> _Exercise directions_:
Could you give back the whole listing exactly as written?

BEGIN The data

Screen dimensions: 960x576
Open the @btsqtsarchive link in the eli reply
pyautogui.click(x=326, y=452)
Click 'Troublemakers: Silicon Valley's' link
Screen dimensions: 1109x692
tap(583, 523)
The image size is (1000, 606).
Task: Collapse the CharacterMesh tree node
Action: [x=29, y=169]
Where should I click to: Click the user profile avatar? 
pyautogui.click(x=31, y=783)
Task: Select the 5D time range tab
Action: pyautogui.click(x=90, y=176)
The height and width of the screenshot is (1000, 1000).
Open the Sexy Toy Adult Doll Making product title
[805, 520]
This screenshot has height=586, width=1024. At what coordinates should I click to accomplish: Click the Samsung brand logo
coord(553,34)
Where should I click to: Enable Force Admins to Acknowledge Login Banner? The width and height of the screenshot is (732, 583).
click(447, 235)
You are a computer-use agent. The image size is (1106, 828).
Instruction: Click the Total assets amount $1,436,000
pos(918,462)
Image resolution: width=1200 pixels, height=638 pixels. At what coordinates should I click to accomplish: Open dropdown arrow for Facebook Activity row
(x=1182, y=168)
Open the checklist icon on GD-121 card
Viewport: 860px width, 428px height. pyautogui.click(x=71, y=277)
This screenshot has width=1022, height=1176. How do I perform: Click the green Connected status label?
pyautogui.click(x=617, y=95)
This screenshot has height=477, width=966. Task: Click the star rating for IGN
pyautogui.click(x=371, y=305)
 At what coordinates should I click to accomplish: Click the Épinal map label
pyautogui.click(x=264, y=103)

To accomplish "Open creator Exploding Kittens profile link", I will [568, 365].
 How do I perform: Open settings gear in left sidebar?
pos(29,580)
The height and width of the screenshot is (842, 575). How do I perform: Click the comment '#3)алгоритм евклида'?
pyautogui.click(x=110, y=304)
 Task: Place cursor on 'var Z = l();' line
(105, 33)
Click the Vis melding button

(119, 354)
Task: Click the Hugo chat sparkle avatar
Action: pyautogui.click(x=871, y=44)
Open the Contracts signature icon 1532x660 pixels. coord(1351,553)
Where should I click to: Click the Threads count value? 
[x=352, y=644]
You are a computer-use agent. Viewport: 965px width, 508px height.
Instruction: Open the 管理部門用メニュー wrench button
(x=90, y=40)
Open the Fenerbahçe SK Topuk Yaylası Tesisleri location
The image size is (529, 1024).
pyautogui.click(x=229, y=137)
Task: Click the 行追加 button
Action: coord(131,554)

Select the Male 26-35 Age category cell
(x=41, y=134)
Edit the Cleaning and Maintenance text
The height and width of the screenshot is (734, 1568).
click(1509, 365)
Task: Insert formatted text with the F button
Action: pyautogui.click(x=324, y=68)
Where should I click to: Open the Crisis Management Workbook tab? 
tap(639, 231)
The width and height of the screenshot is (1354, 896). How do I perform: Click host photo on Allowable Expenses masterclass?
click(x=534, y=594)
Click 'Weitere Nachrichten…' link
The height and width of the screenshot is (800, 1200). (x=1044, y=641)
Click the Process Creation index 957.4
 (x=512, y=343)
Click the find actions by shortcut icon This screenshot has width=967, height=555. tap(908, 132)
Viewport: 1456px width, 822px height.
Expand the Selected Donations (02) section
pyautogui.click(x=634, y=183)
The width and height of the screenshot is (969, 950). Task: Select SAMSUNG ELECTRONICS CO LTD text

END The data

> _Exercise output_:
Screen dimensions: 960x576
Open the @btsqtsarchive link in the eli reply
pyautogui.click(x=326, y=452)
Click 'Troublemakers: Silicon Valley's' link
Screen dimensions: 1109x692
tap(583, 523)
The image size is (1000, 606).
Task: Collapse the CharacterMesh tree node
Action: [x=29, y=169]
Where should I click to: Click the user profile avatar? 
pyautogui.click(x=31, y=783)
Task: Select the 5D time range tab
Action: pyautogui.click(x=90, y=176)
The height and width of the screenshot is (1000, 1000).
Open the Sexy Toy Adult Doll Making product title
[805, 520]
This screenshot has height=586, width=1024. At what coordinates should I click to accomplish: Click the Samsung brand logo
coord(553,34)
Where should I click to: Enable Force Admins to Acknowledge Login Banner? The width and height of the screenshot is (732, 583).
click(447, 235)
You are a computer-use agent. The image size is (1106, 828).
Instruction: Click the Total assets amount $1,436,000
pos(918,462)
Image resolution: width=1200 pixels, height=638 pixels. At what coordinates should I click to accomplish: Open dropdown arrow for Facebook Activity row
(x=1182, y=168)
Open the checklist icon on GD-121 card
Viewport: 860px width, 428px height. pyautogui.click(x=71, y=277)
This screenshot has width=1022, height=1176. How do I perform: Click the green Connected status label?
pyautogui.click(x=617, y=95)
This screenshot has height=477, width=966. Task: Click the star rating for IGN
pyautogui.click(x=371, y=305)
 At what coordinates should I click to accomplish: Click the Épinal map label
pyautogui.click(x=264, y=103)

To accomplish "Open creator Exploding Kittens profile link", I will [568, 365].
 How do I perform: Open settings gear in left sidebar?
pos(29,580)
The height and width of the screenshot is (842, 575). How do I perform: Click the comment '#3)алгоритм евклида'?
pyautogui.click(x=110, y=304)
 Task: Place cursor on 'var Z = l();' line
(105, 33)
Click the Vis melding button

(119, 354)
Task: Click the Hugo chat sparkle avatar
Action: pyautogui.click(x=871, y=44)
Open the Contracts signature icon 1532x660 pixels. coord(1351,553)
Where should I click to: Click the Threads count value? 
[x=352, y=644]
You are a computer-use agent. Viewport: 965px width, 508px height.
Instruction: Open the 管理部門用メニュー wrench button
(x=90, y=40)
Open the Fenerbahçe SK Topuk Yaylası Tesisleri location
The image size is (529, 1024).
pyautogui.click(x=229, y=137)
Task: Click the 行追加 button
Action: coord(131,554)

Select the Male 26-35 Age category cell
(x=41, y=134)
Edit the Cleaning and Maintenance text
The height and width of the screenshot is (734, 1568).
click(1509, 365)
Task: Insert formatted text with the F button
Action: pyautogui.click(x=324, y=68)
Where should I click to: Open the Crisis Management Workbook tab? 
tap(639, 231)
The width and height of the screenshot is (1354, 896). How do I perform: Click host photo on Allowable Expenses masterclass?
click(x=534, y=594)
Click 'Weitere Nachrichten…' link
The height and width of the screenshot is (800, 1200). (x=1044, y=641)
Click the Process Creation index 957.4
 (x=512, y=343)
Click the find actions by shortcut icon This screenshot has width=967, height=555. tap(908, 132)
Viewport: 1456px width, 822px height.
Expand the Selected Donations (02) section
pyautogui.click(x=634, y=183)
The width and height of the screenshot is (969, 950). Task: Select SAMSUNG ELECTRONICS CO LTD text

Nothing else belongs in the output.